The automatic doors of the compartment slid back, and Iris was treading on rattling metal, feeling the cold wind. Through
a crack, she could see the ground hurtling beneath her feet. She felt light-headed, aware of the piece of metal on which she
stood, her body separate from the rush of earth below. Then she stepped into the next car, as if entering a dark red womb,and
the doors slid shut behind her, sealing off the train’s roar. Bare symmetrical trees floated by along the windows.

“Iris!” Jeremy called out. He had found seats facing each other. Iris sat down beside him, even though it occurred to her
that Paul might be annoyed. But she didn’t want Jeremy to think that she and Paul were one of those couples whose bodies were
fused together. As if they shared a leg or an organ and couldn’t breathe or take a step without the other person.

The doors parted, cold air blowing in. “All tickets please!” the conductor shouted.

“When will we get there?” Paul asked as he came by.

The conductor did not look up, punching frenetic holes into their tickets. “We’re like the atmosphere,” he muttered. “Before
you know it, we dissipate.” None of them said anything, and the conductor glanced up, eyeing them for the first time. “We’ll
be there in two hours.” He slid their tickets into the slots above their heads and walked on.
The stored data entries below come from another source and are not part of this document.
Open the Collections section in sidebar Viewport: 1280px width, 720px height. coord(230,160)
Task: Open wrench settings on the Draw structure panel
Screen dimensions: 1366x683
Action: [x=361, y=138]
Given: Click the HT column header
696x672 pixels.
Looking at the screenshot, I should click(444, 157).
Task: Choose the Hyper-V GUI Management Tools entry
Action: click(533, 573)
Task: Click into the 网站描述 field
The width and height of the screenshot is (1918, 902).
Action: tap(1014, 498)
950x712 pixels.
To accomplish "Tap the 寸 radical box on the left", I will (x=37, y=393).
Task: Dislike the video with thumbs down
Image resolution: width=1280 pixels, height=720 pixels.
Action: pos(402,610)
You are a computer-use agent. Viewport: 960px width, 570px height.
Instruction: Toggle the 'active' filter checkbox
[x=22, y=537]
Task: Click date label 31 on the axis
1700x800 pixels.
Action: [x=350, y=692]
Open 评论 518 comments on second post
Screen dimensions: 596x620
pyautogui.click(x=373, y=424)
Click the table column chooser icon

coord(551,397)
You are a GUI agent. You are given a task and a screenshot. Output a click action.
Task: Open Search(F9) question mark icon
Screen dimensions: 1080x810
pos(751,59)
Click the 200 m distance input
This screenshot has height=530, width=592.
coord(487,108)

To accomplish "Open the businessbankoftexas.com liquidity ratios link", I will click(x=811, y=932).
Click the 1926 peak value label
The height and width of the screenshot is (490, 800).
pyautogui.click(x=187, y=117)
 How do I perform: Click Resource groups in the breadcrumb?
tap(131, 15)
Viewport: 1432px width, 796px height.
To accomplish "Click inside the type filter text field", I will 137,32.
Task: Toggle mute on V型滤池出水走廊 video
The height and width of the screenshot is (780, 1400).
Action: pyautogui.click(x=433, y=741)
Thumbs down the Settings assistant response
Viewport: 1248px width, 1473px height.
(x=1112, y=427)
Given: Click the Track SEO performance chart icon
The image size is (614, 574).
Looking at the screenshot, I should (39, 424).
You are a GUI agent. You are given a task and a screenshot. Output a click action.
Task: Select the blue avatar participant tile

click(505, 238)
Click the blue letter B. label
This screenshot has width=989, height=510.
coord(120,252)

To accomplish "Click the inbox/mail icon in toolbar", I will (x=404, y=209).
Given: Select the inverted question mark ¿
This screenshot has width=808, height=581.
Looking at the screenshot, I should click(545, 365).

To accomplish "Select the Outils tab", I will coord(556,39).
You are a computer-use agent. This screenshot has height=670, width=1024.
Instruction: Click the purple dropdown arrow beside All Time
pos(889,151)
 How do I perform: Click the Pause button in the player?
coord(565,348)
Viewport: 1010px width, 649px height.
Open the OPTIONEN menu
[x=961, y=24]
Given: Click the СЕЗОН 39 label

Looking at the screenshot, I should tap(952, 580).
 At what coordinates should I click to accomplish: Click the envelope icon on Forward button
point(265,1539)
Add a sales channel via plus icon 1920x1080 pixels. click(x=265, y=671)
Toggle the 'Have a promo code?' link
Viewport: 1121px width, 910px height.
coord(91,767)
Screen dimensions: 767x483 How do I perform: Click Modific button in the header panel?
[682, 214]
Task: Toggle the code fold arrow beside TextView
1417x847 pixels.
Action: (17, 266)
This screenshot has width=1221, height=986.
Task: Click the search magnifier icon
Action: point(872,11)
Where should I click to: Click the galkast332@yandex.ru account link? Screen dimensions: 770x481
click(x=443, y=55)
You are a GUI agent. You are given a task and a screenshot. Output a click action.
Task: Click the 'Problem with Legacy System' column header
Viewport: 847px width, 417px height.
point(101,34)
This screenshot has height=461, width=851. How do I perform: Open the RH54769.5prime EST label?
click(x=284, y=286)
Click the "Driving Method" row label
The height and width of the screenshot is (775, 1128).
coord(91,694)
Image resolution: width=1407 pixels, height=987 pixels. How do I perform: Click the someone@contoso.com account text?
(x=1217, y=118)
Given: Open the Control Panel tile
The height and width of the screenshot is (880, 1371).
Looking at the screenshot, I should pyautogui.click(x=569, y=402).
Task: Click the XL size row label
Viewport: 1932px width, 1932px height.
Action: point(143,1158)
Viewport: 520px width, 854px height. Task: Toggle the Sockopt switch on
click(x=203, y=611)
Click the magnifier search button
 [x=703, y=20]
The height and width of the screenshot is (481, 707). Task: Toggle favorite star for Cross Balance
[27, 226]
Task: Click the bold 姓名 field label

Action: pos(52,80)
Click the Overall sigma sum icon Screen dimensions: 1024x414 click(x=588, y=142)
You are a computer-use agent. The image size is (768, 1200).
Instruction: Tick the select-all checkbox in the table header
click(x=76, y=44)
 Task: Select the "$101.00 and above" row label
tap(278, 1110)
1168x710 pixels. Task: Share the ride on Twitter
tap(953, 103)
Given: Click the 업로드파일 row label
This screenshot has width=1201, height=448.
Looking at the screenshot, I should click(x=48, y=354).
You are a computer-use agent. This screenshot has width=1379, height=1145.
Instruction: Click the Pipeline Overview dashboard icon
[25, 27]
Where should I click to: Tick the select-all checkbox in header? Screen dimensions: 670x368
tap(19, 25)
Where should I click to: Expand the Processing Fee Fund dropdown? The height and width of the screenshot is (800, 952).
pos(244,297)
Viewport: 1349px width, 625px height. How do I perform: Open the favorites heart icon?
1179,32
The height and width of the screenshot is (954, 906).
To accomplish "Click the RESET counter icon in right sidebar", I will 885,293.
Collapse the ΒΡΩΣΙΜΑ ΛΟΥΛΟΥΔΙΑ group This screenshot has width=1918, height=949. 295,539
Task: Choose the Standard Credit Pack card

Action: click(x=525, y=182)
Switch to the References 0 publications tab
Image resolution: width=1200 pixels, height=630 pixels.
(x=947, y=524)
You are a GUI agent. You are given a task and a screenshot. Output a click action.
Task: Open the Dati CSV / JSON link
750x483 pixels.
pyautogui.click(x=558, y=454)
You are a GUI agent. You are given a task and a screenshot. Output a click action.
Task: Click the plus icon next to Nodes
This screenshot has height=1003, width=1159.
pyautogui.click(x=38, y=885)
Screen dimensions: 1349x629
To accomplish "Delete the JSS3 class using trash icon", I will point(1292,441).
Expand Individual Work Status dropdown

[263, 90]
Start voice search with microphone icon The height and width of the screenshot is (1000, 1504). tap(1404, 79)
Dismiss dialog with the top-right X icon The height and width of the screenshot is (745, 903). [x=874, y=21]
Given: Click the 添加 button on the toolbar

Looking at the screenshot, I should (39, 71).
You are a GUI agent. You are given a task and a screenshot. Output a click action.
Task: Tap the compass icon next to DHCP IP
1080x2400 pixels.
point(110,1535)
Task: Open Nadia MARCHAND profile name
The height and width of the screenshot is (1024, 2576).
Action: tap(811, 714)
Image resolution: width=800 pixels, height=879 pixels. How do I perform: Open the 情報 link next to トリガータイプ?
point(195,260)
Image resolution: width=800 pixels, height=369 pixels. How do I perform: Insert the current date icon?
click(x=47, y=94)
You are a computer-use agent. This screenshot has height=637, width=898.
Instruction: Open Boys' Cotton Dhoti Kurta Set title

Paul gave a half laugh. He leaned over, his elbows on his knees as he studied the floor. He puffed one cheek out, then the
other, tapping his fingertips together. He had a narrow face and deep blue eyes, and Iris had mistaken him for a teenager
when he first came into the bookstore where she worked. She liked to look at him when he was most oblivious to her, when he
was reading a book, or in the mornings when he was still asleep and there was a sweetness in the warm spaces of his skin.
They had been together for five months now.

She took his present out of her bag and quickly placed it on his lap. “Happy birthday!” she exclaimed.

Paul reached over and put his arm around her neck. Iris had to bend forward out of her seat for a kiss. She smiled, though
she felt a little awkward with Jeremy watching.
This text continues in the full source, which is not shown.